(Beginning of Records for this exercise)

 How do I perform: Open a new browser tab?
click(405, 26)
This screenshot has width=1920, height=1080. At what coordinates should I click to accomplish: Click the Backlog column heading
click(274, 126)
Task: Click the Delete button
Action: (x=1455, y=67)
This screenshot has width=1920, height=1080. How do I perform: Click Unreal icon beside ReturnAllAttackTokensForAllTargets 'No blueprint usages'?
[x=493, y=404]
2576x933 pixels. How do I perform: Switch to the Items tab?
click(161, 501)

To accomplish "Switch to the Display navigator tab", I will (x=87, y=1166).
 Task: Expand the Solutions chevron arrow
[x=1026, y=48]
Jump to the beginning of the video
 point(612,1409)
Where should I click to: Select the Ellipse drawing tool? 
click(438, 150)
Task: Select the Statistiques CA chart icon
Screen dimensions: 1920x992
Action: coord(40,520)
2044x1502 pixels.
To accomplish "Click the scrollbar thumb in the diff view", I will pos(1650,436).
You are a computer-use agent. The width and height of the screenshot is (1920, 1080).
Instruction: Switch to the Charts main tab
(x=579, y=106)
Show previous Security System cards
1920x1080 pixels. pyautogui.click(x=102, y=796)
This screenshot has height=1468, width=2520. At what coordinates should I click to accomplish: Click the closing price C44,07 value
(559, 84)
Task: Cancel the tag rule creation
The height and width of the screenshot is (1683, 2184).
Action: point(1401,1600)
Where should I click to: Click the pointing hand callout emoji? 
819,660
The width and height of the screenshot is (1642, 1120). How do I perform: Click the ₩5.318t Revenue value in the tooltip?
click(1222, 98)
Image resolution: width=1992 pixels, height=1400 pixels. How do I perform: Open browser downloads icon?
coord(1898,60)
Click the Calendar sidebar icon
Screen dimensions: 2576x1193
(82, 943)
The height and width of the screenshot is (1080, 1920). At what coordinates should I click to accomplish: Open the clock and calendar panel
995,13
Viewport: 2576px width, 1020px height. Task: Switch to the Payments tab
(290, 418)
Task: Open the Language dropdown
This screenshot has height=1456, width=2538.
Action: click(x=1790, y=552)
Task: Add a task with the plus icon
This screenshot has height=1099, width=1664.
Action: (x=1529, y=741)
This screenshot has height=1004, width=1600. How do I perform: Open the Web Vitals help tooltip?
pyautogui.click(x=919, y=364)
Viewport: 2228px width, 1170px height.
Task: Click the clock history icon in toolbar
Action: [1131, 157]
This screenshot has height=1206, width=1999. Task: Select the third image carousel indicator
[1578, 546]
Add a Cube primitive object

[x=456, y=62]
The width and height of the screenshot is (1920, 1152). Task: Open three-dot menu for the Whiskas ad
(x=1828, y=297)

(End of Records for this exercise)

Instructions for the task — Repeat each of the records exactly as written.

Task output —
 How do I perform: Open a new browser tab?
click(405, 26)
This screenshot has width=1920, height=1080. At what coordinates should I click to accomplish: Click the Backlog column heading
click(274, 126)
Task: Click the Delete button
Action: (x=1455, y=67)
This screenshot has width=1920, height=1080. How do I perform: Click Unreal icon beside ReturnAllAttackTokensForAllTargets 'No blueprint usages'?
[x=493, y=404]
2576x933 pixels. How do I perform: Switch to the Items tab?
click(161, 501)

To accomplish "Switch to the Display navigator tab", I will (x=87, y=1166).
 Task: Expand the Solutions chevron arrow
[x=1026, y=48]
Jump to the beginning of the video
 point(612,1409)
Where should I click to: Select the Ellipse drawing tool? 
click(438, 150)
Task: Select the Statistiques CA chart icon
Screen dimensions: 1920x992
Action: coord(40,520)
2044x1502 pixels.
To accomplish "Click the scrollbar thumb in the diff view", I will pos(1650,436).
You are a computer-use agent. The width and height of the screenshot is (1920, 1080).
Instruction: Switch to the Charts main tab
(x=579, y=106)
Show previous Security System cards
1920x1080 pixels. pyautogui.click(x=102, y=796)
This screenshot has height=1468, width=2520. At what coordinates should I click to accomplish: Click the closing price C44,07 value
(559, 84)
Task: Cancel the tag rule creation
The height and width of the screenshot is (1683, 2184).
Action: point(1401,1600)
Where should I click to: Click the pointing hand callout emoji? 
819,660
The width and height of the screenshot is (1642, 1120). How do I perform: Click the ₩5.318t Revenue value in the tooltip?
click(1222, 98)
Image resolution: width=1992 pixels, height=1400 pixels. How do I perform: Open browser downloads icon?
coord(1898,60)
Click the Calendar sidebar icon
Screen dimensions: 2576x1193
(82, 943)
The height and width of the screenshot is (1080, 1920). At what coordinates should I click to accomplish: Open the clock and calendar panel
995,13
Viewport: 2576px width, 1020px height. Task: Switch to the Payments tab
(290, 418)
Task: Open the Language dropdown
This screenshot has height=1456, width=2538.
Action: click(x=1790, y=552)
Task: Add a task with the plus icon
This screenshot has height=1099, width=1664.
Action: (x=1529, y=741)
This screenshot has height=1004, width=1600. How do I perform: Open the Web Vitals help tooltip?
pyautogui.click(x=919, y=364)
Viewport: 2228px width, 1170px height.
Task: Click the clock history icon in toolbar
Action: [1131, 157]
This screenshot has height=1206, width=1999. Task: Select the third image carousel indicator
[1578, 546]
Add a Cube primitive object

[x=456, y=62]
The width and height of the screenshot is (1920, 1152). Task: Open three-dot menu for the Whiskas ad
(x=1828, y=297)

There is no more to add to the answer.